Taconic, a 24-year-old investment firm based in New York with $7B in assets under management, has often sought out distressed parts of the commercial real estate markets, lending to hotel owners in 2020 and office owners this year, Sitman said.
It typically provides loans of $30M or larger, but Sitman said the firm sees now as a "unique moment in time" to provide liquidity to owners that need it in smaller increments, and the partnership with Ease gives it a way to do that quickly.
"Most institutional capital that does have the ability to lend into this environment are focused on $25M or $30M and higher, so we’ve seen for the smaller deal size we can earn some additional spread relative to larger transactions," Sitman said.
The way Ease can do these smaller deals more efficiently stems from its system for underwriting loans, Oshman said. He said Ease's platform combines relevant data such as rents, operating expenses and supply in the market, and it uses that information to speed up the process for analyzing loans.
"What we have done is built a system that allows us to take the comprehensive underwriting that typically occurs after a borrower signs an application with a lender and move it to before an application," he said. "We do it upfront, and we’re able to do that quickly using analytical systems we’ve built for ourselves."
Sitman said he hasn't seen a multifamily lender use this type of technology platform before.
"They have new tech that allows us to have a pretty strong view of credit early on in the deal before doing a deep dive in underwriting," Sitman said. "We can deploy capital much more quickly because they’re effectively an offshoot of our team ... It allows us to be more efficient with our time and be able to deploy capital into a space where we see unique opportunity."
The creation of this tech-supported lending platform combines the experience of Ease's founders, who have backgrounds in proptech and real estate capital markets.
Oshman and Sanchez co-founded property data platform Reonomy in 2013. Oshman served as a vice president and board member until its November 2021 sale to Altus Group. Before that he worked in real estate private equity at New York-based DelShah Capital.
Sanchez, Ease's chief technology officer, worked at Reonomy until 2016, and he has also worked at DelShah Capital and as CTO at capital markets fintech firm dv01, according to his LinkedIn page.
Simonetti, Ease's chairman, co-founded Convene in 2009 and still serves as CEO of the flexible office and event space provider. Before that, he began his career in lending at Gramercy Capital Corp.
The trio began talking about the concept for Ease about 18 months ago, Oshman said.

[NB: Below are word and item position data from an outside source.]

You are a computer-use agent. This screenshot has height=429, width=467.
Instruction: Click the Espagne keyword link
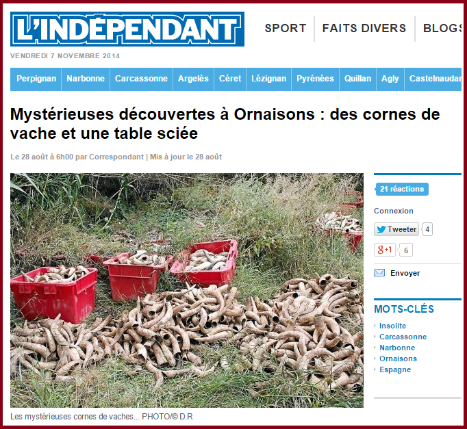point(395,369)
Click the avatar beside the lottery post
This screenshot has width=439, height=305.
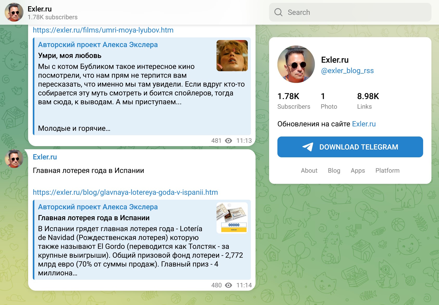tap(14, 159)
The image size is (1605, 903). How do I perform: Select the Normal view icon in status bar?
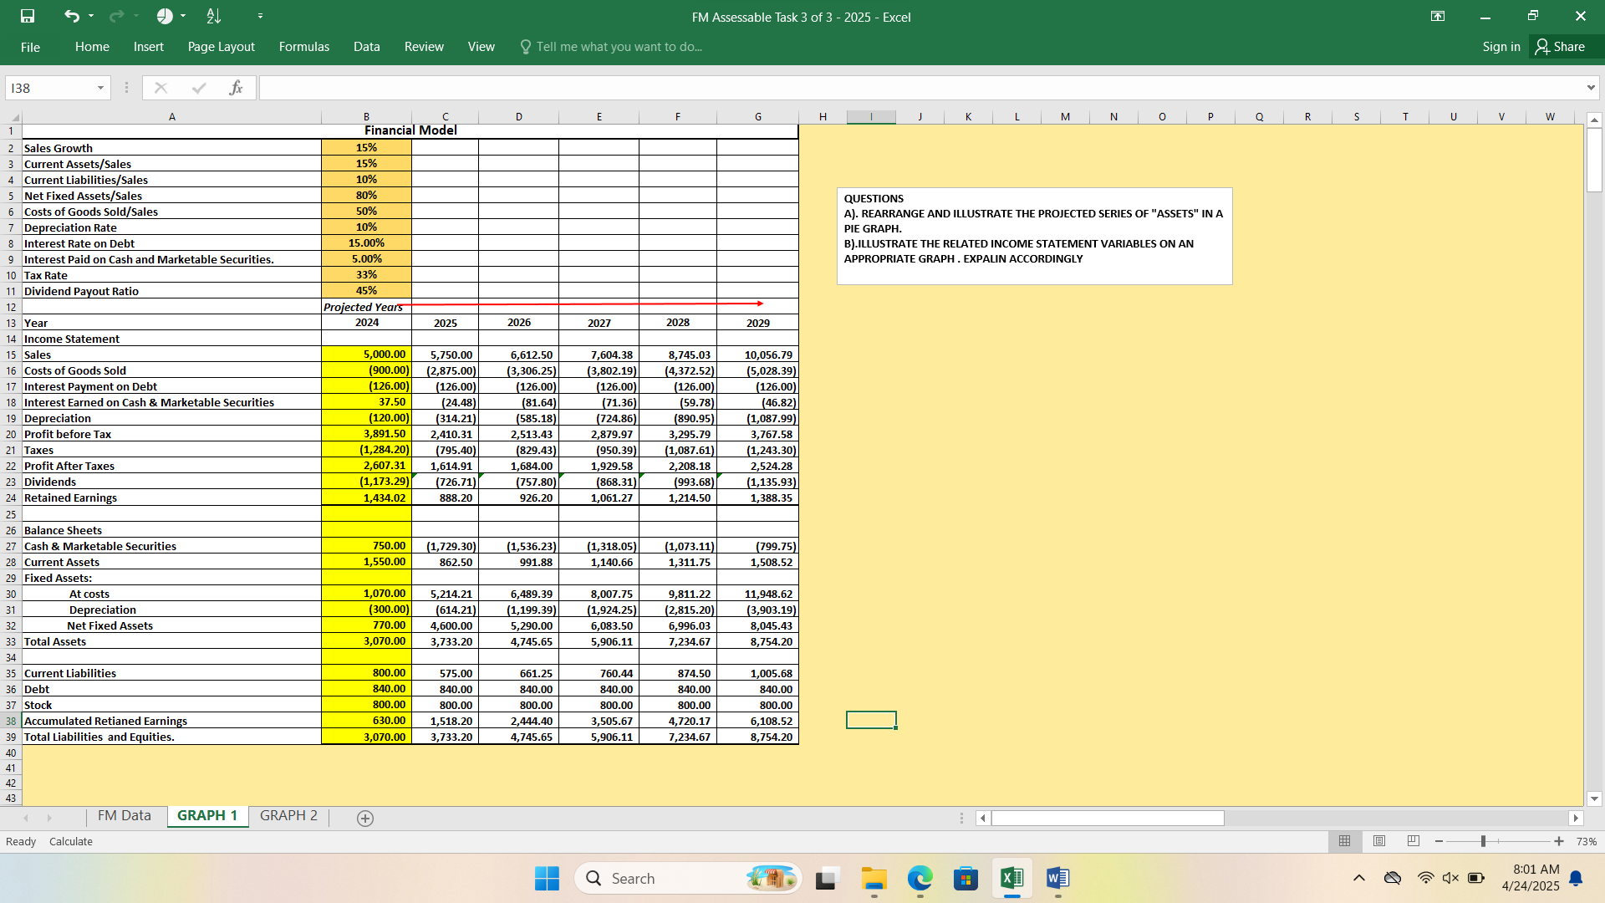coord(1344,841)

"It's a space that is familiar to us," he said. "One of the things we talked about is when you build a business, how do you build competitive advantages for yourself ... how can you use technology and data to differentiate yourself?"

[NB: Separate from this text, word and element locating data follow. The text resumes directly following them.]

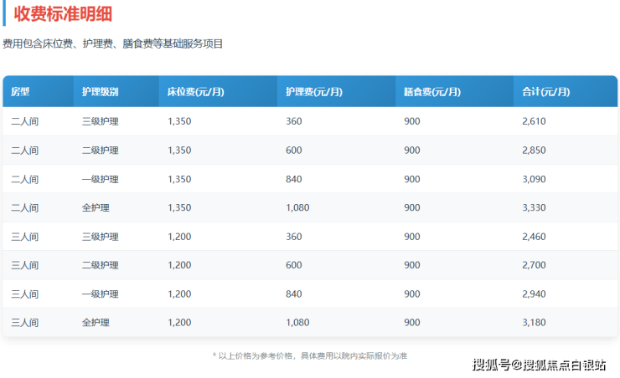Click 三级护理 in the 2,460 total row
Screen dimensions: 620x378
point(100,237)
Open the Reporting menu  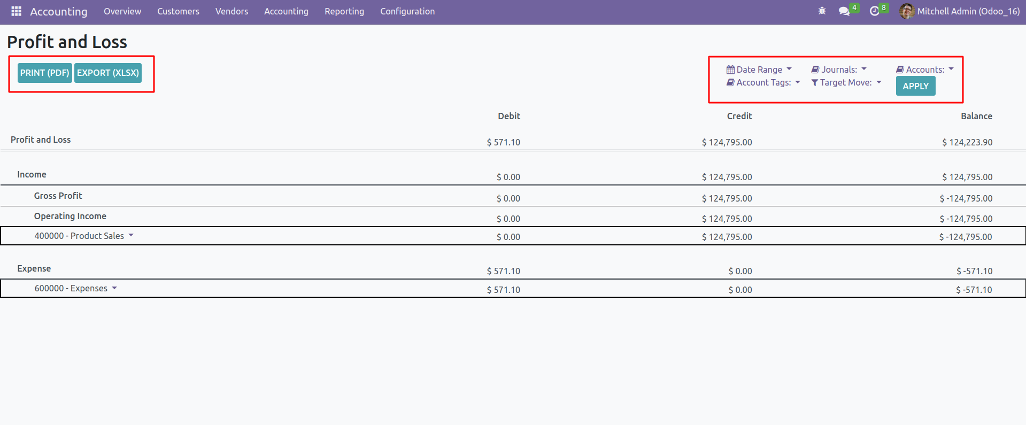point(344,11)
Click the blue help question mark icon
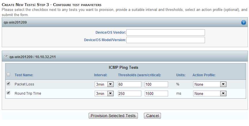The image size is (249, 126). (x=243, y=22)
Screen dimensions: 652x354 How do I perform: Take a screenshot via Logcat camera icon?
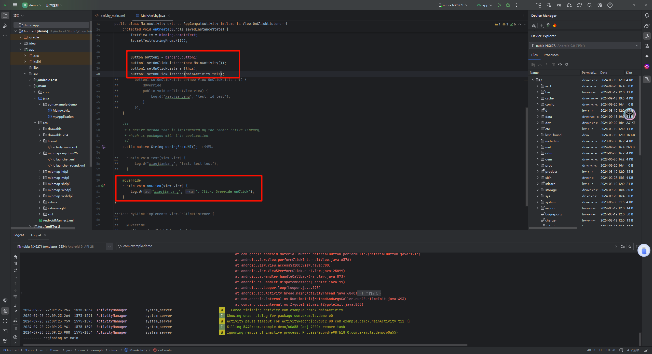pyautogui.click(x=15, y=337)
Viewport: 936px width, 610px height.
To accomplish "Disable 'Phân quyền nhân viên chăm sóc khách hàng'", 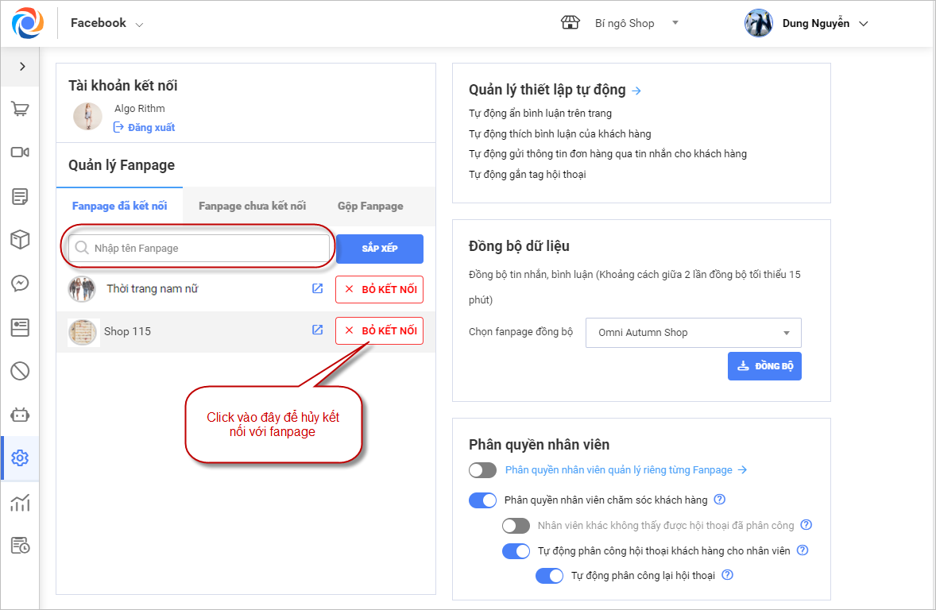I will [482, 500].
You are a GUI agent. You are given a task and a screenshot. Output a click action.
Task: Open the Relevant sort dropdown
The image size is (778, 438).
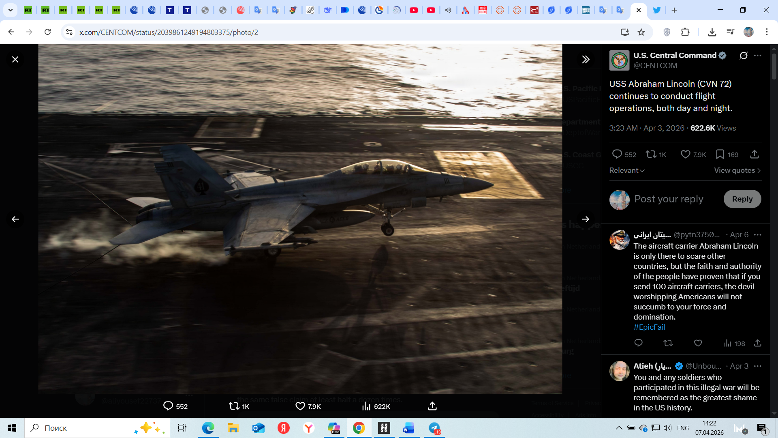pyautogui.click(x=626, y=170)
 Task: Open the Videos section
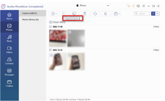tap(9, 50)
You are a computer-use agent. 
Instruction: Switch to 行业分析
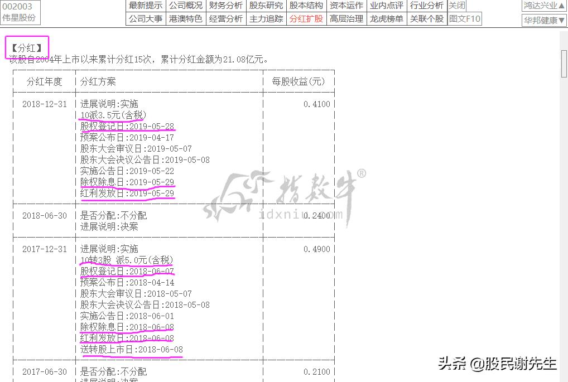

Sitman said he has known Simonetti for years and has gotten to know Oshman over the last six months. The Taconic team leading the partnership consists of Sitman, principal James Jordan and Director Catie McKee.

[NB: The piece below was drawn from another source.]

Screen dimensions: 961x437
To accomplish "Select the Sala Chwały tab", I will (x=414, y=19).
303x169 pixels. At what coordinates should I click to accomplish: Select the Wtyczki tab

"Ryan is a natural leader. Charlie is as well," Sitman said. "Obviously, Charlie’s experience building Reonomy is a lot of what makes Ease Ease. Despite the partnership being in its infancy, we already have a good workflow with a pipeline meeting once a week, and we're in contact every day."
Ease is now working to bring on additional capital partners to fund more deals and grow the platform across the country. Oshman said it is looking to deploy between $250M and $500M next year and then scale up from there.